• **Gestellte Aufgabe A**:
Erkläre anhand des Textauszugs zur Suffizienz in ein bis drei Sätzen, weshalb eine «Antriebswende» für die Dekarbonisierung des Verkehrs nicht genügt.

Energieeffizienz , Haus & Wohnen
25.11.22
Annette Jenny forscht an der Zürcher Hochschule für Angewandte Wissenschaften (ZHAW) zu diesem Thema. Sie betont, dass eine Dekarbonisierung ohne Suffizienz nicht möglich ist. Denn unsere bisherigen Klimaschutzmassnahmen zielen nur teilweise in die richtige Richtung. So ist die Substitution von Fahrzeugen mit Verbrennungsmotor durch Elektroautos zwar sinnvoll, aber nutzlos oder gar kontraproduktiv gegen die gigantische Ressourcenverschleuderung des motorisierten Privatverkehrs und seiner Infrastruktur. Für die Dekarbonisierung des Verkehrs reicht darum eine «Antriebswende» nicht. Es braucht eine massive Reduktion der Mobilität sowie ressourcenschonende Mobilitätskonzepte.
Das riecht nach Verzicht und Askese in einer Welt, in der kein Wachstum und keine Kreativität mehr möglich sind, so wie es der Club of Rome 1972 in seiner bahnbrechenden Studie «Die Grenzen des Wachstums» vorausgesagt hat. Bis etwa zum Ende des 18. Jahrhunderts – vor der flächendeckenden Nutzung der fossilen Brennstoffe, insbesondere der Kohle – war das allerdings sehr verbreitet. Viele kleinstaatliche Gebilde in Europa waren Nullwachstumsgesellschaften. In der Schweiz war das etwa die Stadt Solothurn. Baumaterialien wurden peinlich genau wiederverwendet, bauen durfte nur, wer nachweisen konnte, dass er die geschlagenen Bäume wieder anpflanzt, und heiraten war nur jenen erlaubt, die nachweislich eine Familie ernähren konnten. Zünfte und Märkte waren streng organisierte Kartelle, die Innovationen, Preiskämpfe und Konkurrenz verhinderten. Überzählige Kinder mussten ins Kloster oder auswandern. Eine dystopische Zukunftsperspektive.
Dass das auch völlig anders aussehen kann, zeigt die Wohngenossenschaft Kalkbreite in Zürich. Baumanager Thomas Sacchi war für die Genossenschaft der Bauherrenvertreter gegenüber Architekten und Behörden. Er steht auf dem sonnigen, erhöhten Innenhof der riesigen Genossenschaftsanlage. «In einer Abstimmung im Jahr 1978 wurde mit einer Volksinitiative entschieden, dass hier, auf dem Parkplatz für die Trams der Verkehrsbetriebe Zürich, irgendwann einmal Wohnungen entstehen sollen. Doch das Grundstück galt als untauglich zum Wohnen – Strasse, Tramdepot und Bahnhof Wiedikon, zu viel Verkehr, zu viel Lärm. Und die Trams sollten gar nicht weg – sie hätten nur neue Gleise bekommen sollen.

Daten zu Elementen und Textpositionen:
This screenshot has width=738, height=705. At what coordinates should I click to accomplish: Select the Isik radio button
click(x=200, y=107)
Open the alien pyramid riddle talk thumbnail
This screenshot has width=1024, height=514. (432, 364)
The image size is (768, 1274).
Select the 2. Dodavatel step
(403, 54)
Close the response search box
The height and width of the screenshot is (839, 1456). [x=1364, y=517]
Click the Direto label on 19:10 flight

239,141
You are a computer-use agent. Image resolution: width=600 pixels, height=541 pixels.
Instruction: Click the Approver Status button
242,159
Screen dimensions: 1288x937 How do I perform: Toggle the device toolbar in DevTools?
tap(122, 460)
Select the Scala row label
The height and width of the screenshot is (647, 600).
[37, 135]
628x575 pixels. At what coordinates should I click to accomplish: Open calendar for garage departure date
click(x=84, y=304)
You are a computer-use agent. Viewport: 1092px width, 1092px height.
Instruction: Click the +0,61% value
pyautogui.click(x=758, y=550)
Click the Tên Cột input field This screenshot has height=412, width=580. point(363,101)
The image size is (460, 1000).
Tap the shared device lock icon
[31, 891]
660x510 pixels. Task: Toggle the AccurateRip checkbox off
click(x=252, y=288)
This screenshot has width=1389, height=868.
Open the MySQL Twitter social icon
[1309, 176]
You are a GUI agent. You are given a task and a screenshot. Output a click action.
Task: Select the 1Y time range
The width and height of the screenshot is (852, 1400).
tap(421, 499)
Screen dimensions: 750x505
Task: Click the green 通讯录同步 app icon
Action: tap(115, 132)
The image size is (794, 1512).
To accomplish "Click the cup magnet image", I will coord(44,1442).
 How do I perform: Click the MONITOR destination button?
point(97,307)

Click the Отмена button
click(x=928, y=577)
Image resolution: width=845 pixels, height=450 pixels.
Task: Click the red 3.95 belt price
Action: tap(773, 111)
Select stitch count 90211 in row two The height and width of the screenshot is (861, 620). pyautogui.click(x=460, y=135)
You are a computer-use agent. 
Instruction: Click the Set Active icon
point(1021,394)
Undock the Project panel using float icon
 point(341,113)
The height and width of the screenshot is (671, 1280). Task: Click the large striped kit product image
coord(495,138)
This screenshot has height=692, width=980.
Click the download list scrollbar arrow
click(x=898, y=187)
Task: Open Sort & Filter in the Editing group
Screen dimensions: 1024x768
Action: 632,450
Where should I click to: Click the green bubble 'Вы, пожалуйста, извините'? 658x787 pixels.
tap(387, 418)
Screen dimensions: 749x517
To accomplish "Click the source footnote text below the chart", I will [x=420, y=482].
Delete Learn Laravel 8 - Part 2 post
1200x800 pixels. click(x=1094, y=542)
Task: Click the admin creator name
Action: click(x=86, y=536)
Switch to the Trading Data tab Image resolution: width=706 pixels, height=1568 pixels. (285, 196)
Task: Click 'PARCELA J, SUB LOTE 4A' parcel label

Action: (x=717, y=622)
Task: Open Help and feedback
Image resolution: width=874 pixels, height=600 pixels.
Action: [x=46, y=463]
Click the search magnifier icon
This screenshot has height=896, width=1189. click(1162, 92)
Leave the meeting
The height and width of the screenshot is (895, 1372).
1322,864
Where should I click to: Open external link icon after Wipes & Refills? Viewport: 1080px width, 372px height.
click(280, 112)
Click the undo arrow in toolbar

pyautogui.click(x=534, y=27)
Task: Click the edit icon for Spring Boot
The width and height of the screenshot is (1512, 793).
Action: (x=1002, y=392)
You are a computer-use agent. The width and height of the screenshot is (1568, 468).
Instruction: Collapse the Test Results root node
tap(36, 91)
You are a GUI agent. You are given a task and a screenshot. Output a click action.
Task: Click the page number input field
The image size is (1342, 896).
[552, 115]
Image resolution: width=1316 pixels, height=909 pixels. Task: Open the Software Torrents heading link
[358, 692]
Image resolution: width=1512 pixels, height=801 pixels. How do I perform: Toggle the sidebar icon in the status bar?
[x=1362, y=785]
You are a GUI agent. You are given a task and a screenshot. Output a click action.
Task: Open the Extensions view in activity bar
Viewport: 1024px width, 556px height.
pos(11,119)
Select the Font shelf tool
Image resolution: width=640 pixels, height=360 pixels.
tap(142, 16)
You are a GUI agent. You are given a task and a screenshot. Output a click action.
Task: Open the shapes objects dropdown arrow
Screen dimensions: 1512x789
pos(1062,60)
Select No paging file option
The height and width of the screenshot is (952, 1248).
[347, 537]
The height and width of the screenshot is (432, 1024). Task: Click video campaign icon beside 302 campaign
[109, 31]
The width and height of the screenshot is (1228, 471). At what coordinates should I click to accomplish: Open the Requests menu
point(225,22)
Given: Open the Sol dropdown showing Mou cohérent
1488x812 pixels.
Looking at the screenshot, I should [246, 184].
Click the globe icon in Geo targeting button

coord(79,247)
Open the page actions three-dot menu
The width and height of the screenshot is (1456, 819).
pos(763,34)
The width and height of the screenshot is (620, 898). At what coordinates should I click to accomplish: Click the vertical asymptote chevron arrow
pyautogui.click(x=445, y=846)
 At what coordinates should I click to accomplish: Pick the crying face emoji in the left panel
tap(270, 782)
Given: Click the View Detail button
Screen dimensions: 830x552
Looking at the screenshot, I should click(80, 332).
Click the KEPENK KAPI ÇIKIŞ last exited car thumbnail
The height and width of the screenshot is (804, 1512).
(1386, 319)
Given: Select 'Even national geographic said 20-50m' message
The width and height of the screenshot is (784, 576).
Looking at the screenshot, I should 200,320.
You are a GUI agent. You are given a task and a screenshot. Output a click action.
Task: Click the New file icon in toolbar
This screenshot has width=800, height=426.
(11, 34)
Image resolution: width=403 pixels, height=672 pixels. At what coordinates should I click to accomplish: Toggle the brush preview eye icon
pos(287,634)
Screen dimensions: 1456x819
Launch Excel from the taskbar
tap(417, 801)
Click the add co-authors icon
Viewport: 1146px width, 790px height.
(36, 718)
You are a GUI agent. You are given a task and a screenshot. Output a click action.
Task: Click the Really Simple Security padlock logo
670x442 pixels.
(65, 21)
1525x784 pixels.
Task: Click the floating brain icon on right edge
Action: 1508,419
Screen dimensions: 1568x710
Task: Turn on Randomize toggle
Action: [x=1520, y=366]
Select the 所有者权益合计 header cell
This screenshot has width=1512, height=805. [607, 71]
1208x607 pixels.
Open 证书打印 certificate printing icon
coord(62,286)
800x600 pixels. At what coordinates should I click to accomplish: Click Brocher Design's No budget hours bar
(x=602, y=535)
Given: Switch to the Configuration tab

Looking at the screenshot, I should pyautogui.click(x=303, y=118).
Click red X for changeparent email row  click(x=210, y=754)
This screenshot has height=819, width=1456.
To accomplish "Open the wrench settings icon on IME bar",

• **Gestellte Aufgabe B**:
Gib aus den Datensätzen die Zeilen als nummerierte Liste ohne Leerzeilen aus, beginnend mit der Zeile mit „You are a computer-use agent. Viewport: 1092px“ und weiter bis einschließlich der Zeile mit „Click the Tên“.

• **Lösung der Aufgabe A**:
Fahrzeuge mit Verbrennungsmotor durch Elektroautos zu ersetzen, ist zwar sinnvoll. Gegen die gigantische Ressourcenverschleuderung des motorisierten Privatverkehrs und seiner Infrastruktur bleibt das aber nutzlos oder sogar kontraproduktiv. Deshalb braucht es eine massive Reduktion der Mobilität sowie ressourcenschonende Mobilitätskonzepte.

• **Lösung der Aufgabe B**:
1. You are a computer-use agent. Viewport: 1092px width, 1092px height.
2. Instruction: Click the +0,61% value
3. pyautogui.click(x=758, y=550)
4. Click the Tên Cột input field This screenshot has height=412, width=580. point(363,101)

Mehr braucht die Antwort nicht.